Seen together, the principles all serve the one objective of context engineering, maximizing the share of the window that actually matters for the request. Write makes information available without occupying the window, select raises the relevant fraction directly, compress raises it by shrinking the low-value parts, and isolate raises it by keeping each window small. When you can name which principle a given technique belongs to, you can look at an underperforming system and identify which layer is weak rather than tuning at random. That diagnostic ability is what the principles are for.
Write, select, compress, and isolate are four layers of one system, not four options. Each raises relevance density a different way, and a weak system is usually weak in one identifiable layer. Naming the layers turns context tuning from guesswork into diagnosis.
Diagnosing a System by Principle
The practical value of the four principles is as a diagnostic checklist when a system underperforms. Each common symptom maps to a weak principle. If the model gives confident answers that miss information the system actually has, selection is weak, the right content is not being retrieved into the window. If quality degrades over a long conversation or a long task, compression is weak, accumulated content is bloating the window into context rot. If the system forgets things between sessions, the write principle is missing, nothing is being persisted. If a complex task overflows the window or loses coherence, isolation is missing, everything is being forced through one context instead of partitioned.

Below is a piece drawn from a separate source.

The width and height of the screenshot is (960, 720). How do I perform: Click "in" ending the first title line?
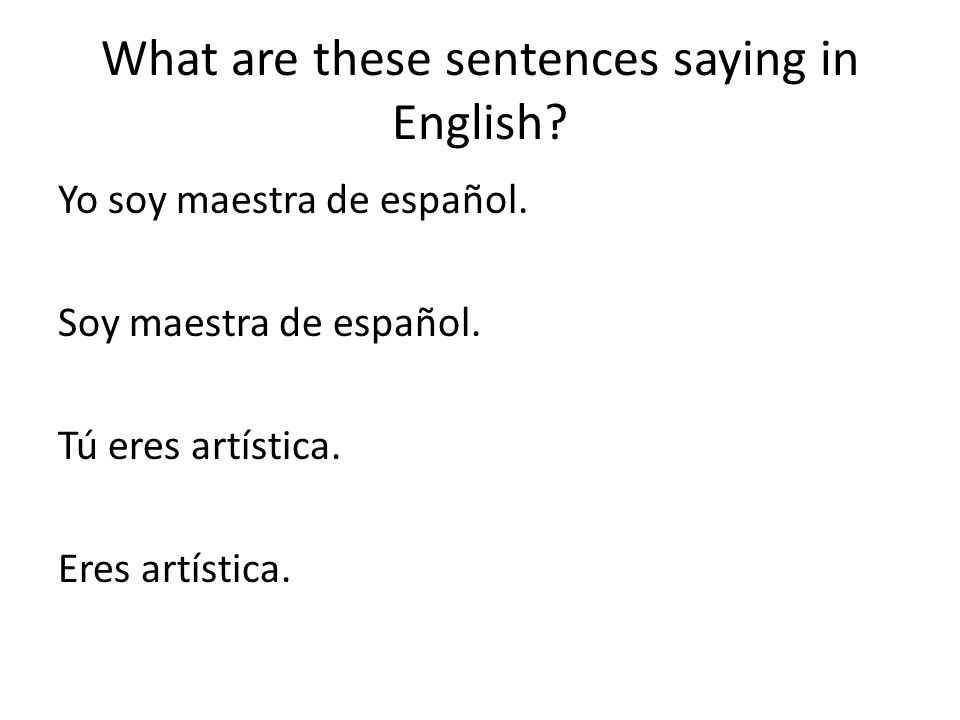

Running through the four in order, is the right content selected, is old content compressed, is durable information written out, is the task isolated, turns a vague complaint that the AI is not working well into a specific hypothesis you can test. It also prevents the common error of fixing the wrong layer, such as rewording the prompt when the real problem is that retrieval never surfaced the needed document. Most production context problems are a deficiency in exactly one of the four principles, which is what makes this checklist effective.
Where the Principles Come From
The four-strategy framing did not appear arbitrarily, it emerged from practitioners trying to name what actually works when building systems around the context window. The underlying insight is that the window is a scarce, shared resource, and there are only so many things you can do with a scarce resource: keep things out of it and bring them back on demand, choose what to put in, shrink what you put in, and partition it. Write, select, compress, and isolate are those four moves. This is why the framing is stable even as tools change, because it describes the irreducible options for managing a fixed-size context, not any particular implementation.
Treating the principles as a complete set is useful because it tells you when you have considered all your options. Facing a context problem, you can ask which of the four you have not yet applied, confident that there is not a fifth strategy you are missing. A system that selects and compresses but never writes or isolates has two unused levers, and naming them is often enough to suggest the fix. The principles are a map of the whole solution space for context management, which is what makes them worth learning as a set rather than as isolated tricks.